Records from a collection
----------------------------------------

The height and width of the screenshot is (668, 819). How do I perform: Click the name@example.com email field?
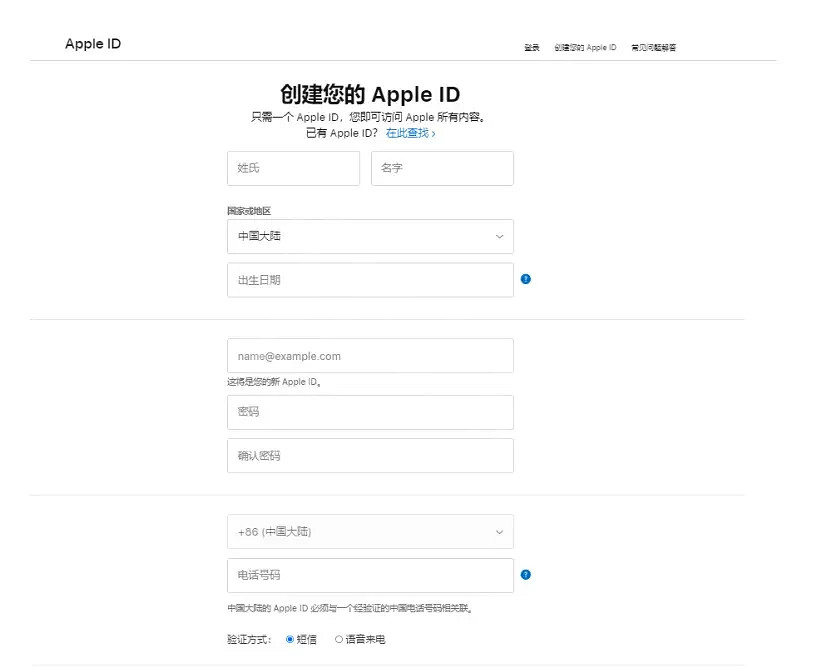(x=370, y=355)
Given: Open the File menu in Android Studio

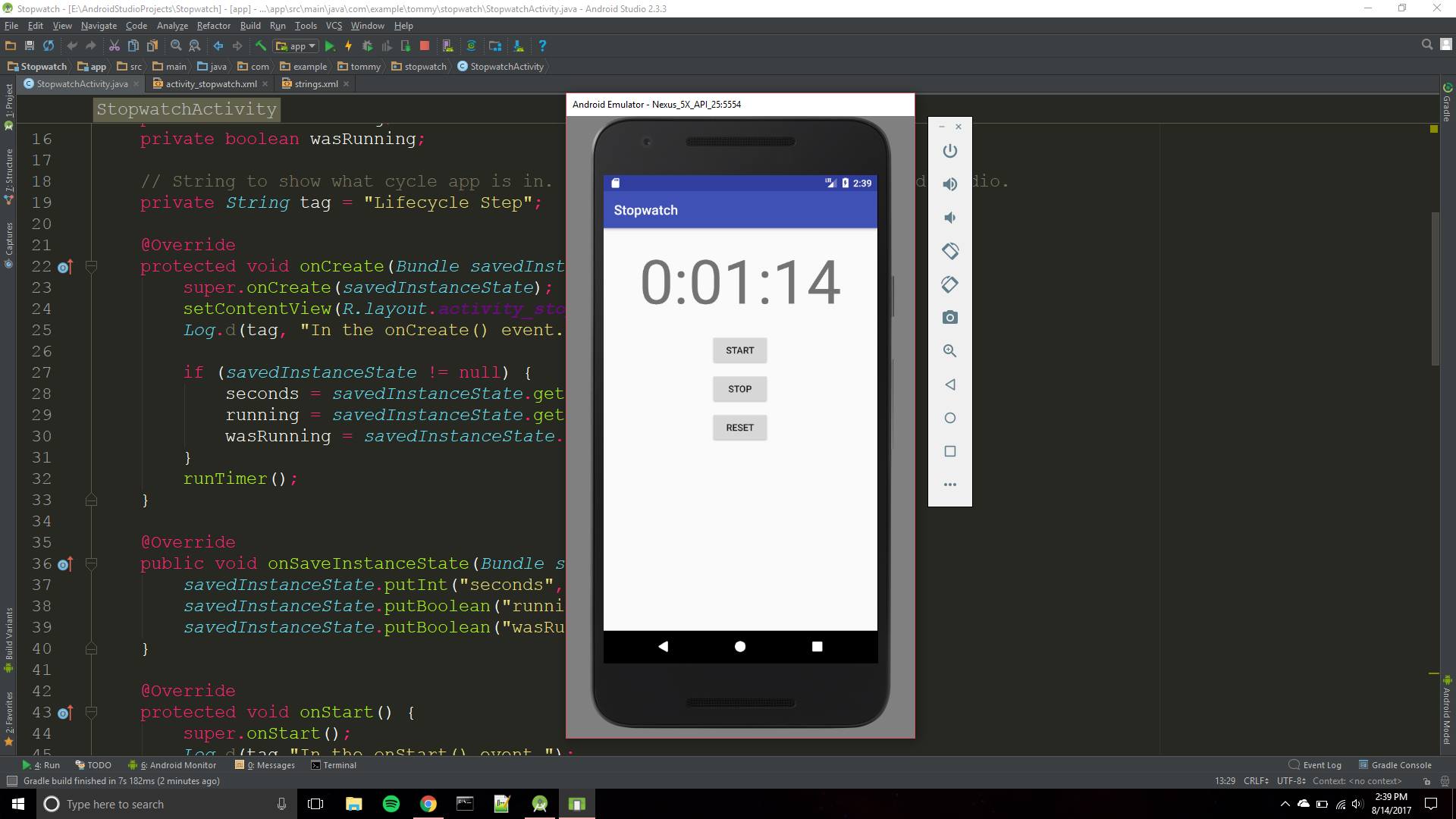Looking at the screenshot, I should pos(12,25).
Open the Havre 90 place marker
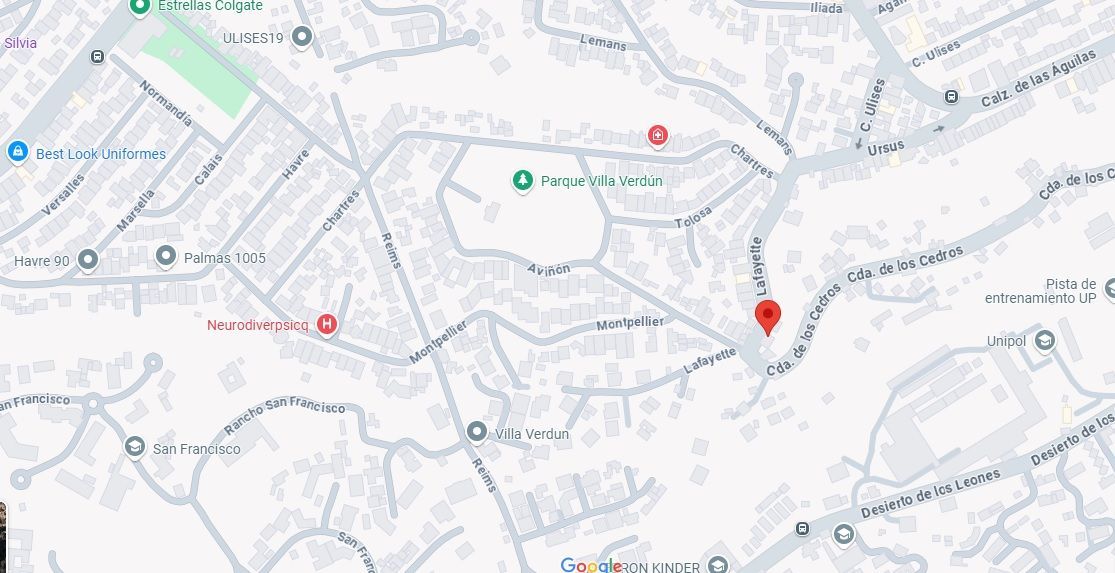 [87, 260]
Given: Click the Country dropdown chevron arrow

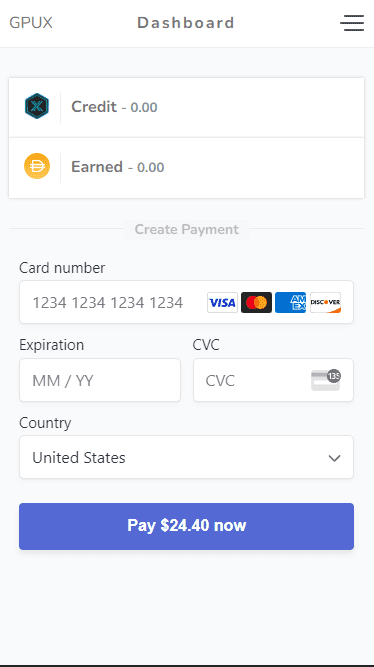Looking at the screenshot, I should [334, 458].
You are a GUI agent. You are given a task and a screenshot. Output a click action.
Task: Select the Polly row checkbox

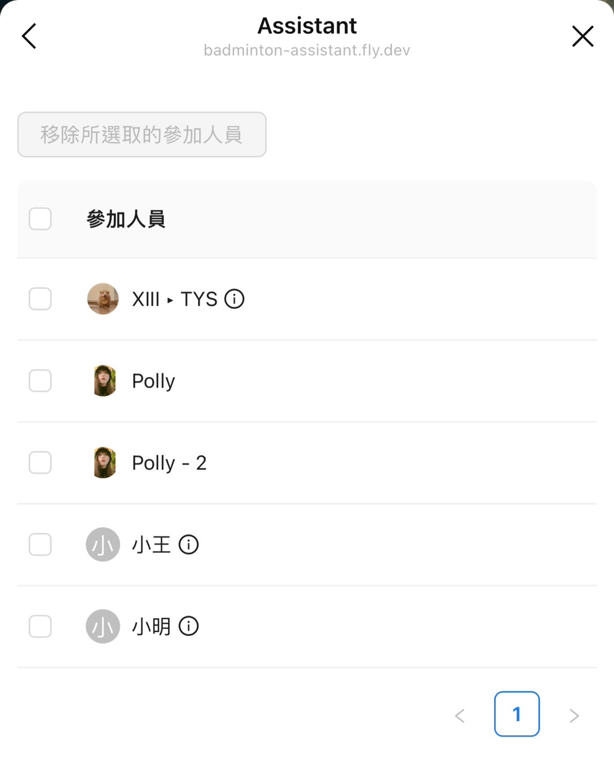pos(40,381)
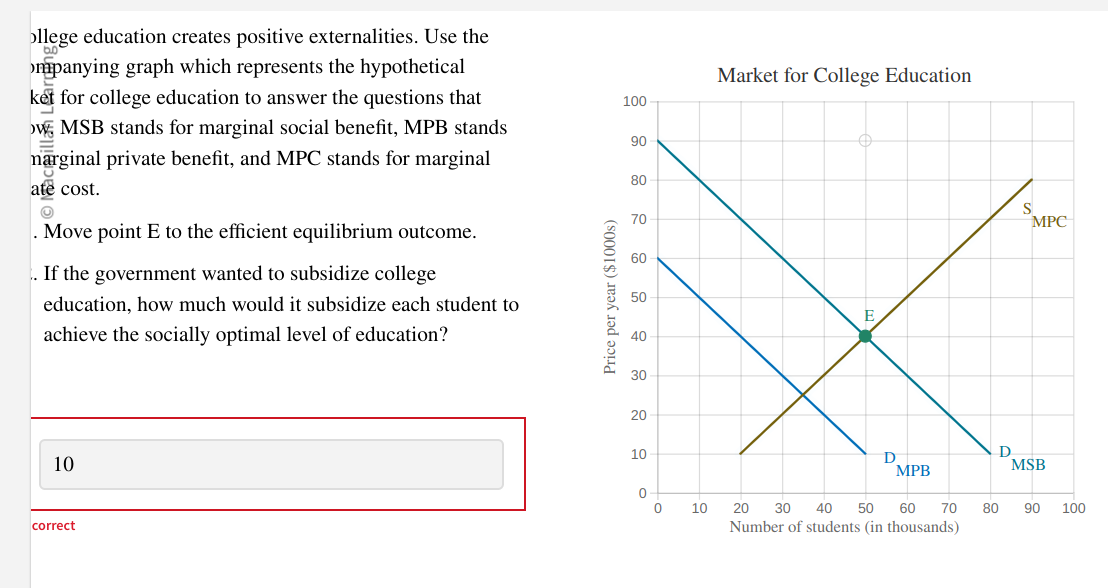Click the 90 mark on the price axis

coord(640,140)
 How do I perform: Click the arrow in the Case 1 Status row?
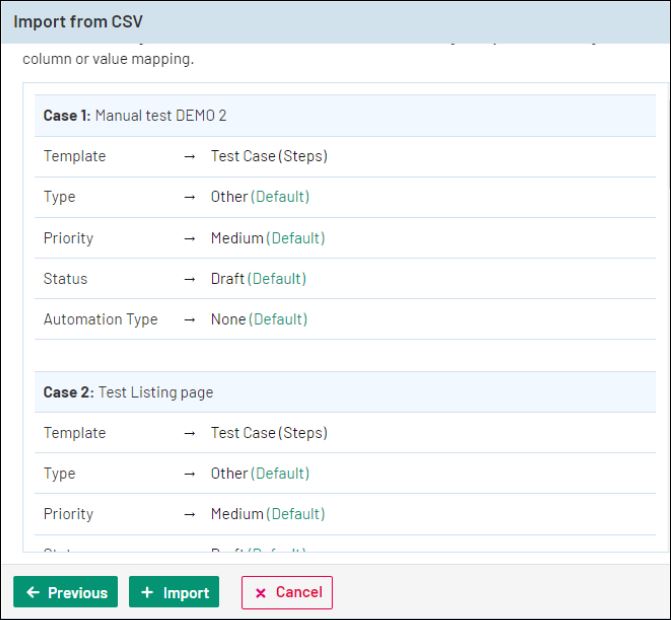click(190, 279)
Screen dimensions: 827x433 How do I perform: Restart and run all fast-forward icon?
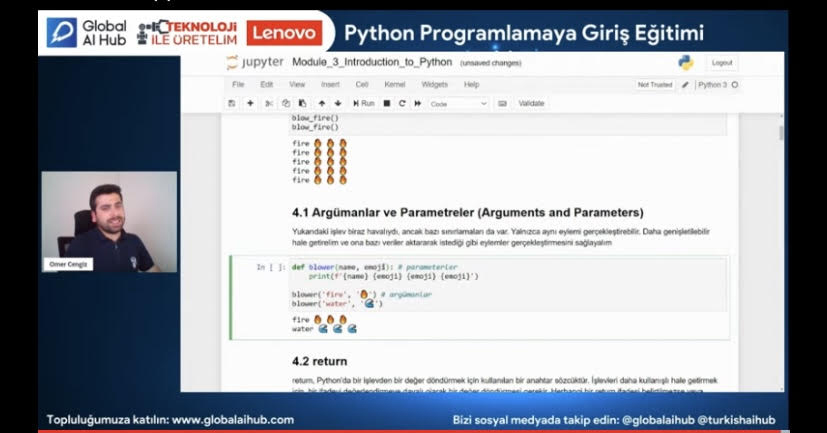click(417, 103)
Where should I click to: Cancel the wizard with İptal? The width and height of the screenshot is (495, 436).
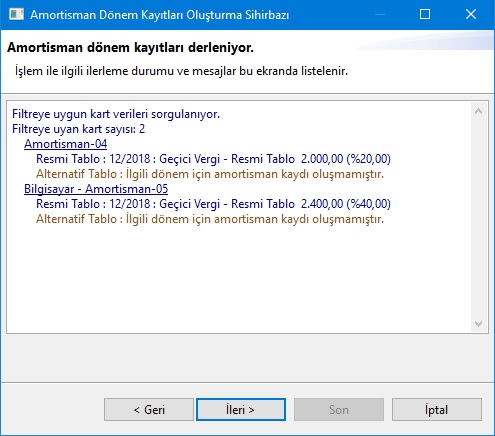(x=437, y=410)
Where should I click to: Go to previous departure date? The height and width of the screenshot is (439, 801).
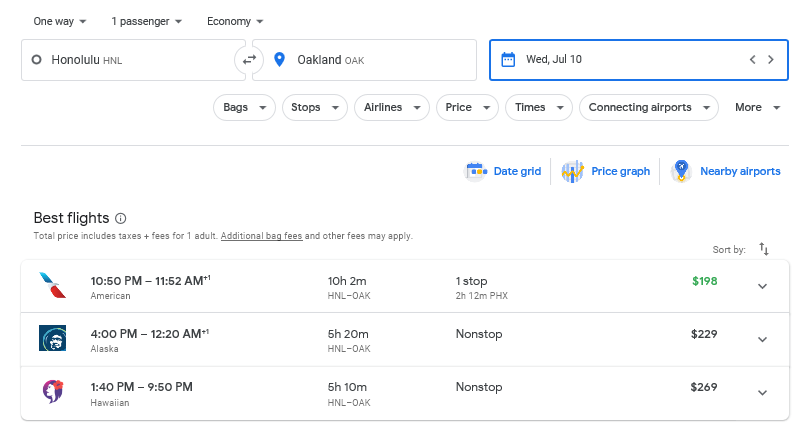[x=752, y=60]
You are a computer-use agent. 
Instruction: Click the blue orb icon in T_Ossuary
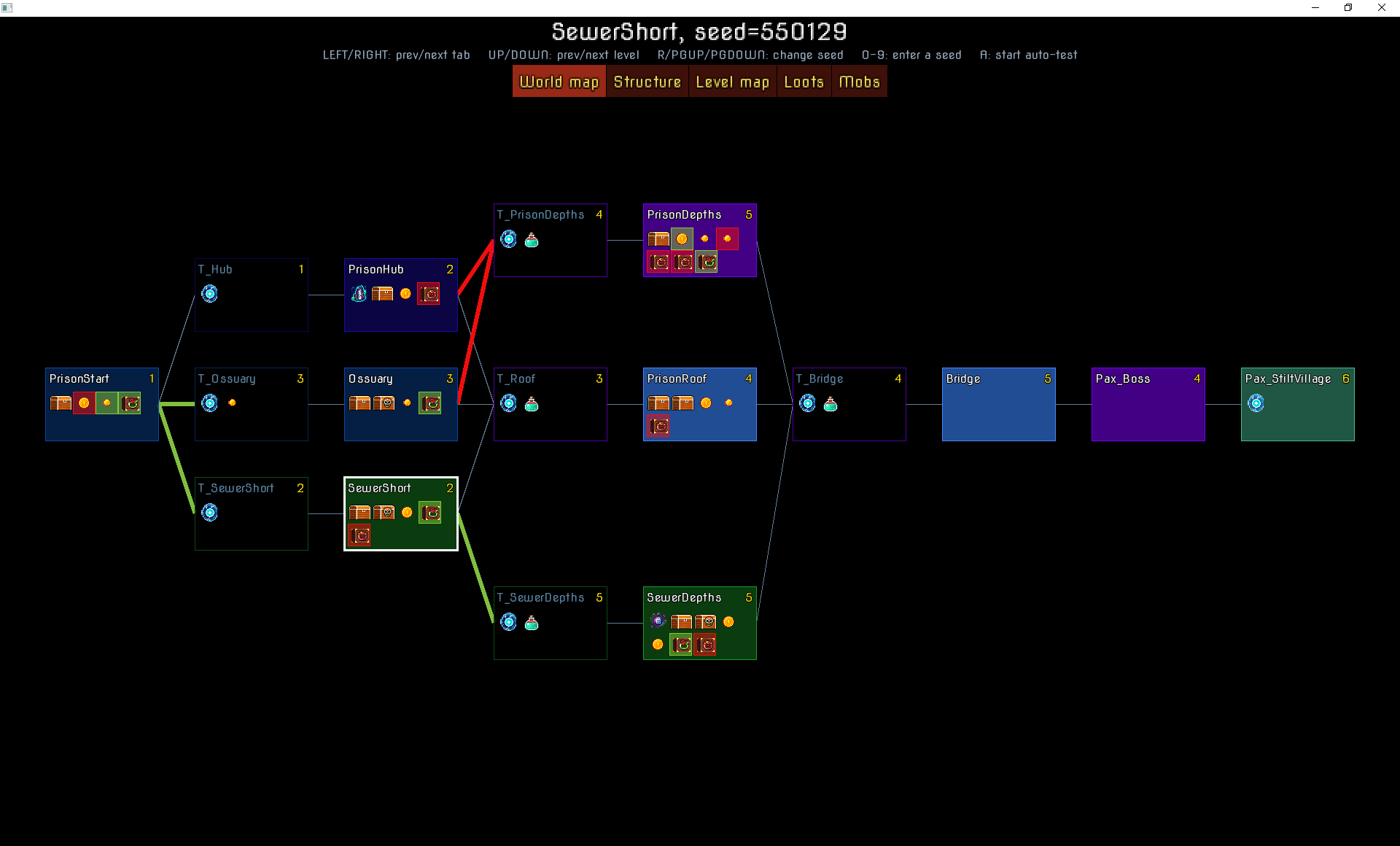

----------------------------------------

Give back exactly the lines from the line with "Where should I click to: Go" through the final line of the entries above, and keep pictures out of the copy.

Where should I click to: Go to previous departure date? The height and width of the screenshot is (439, 801).
[x=752, y=60]
You are a computer-use agent. 
Instruction: Click the blue orb icon in T_Ossuary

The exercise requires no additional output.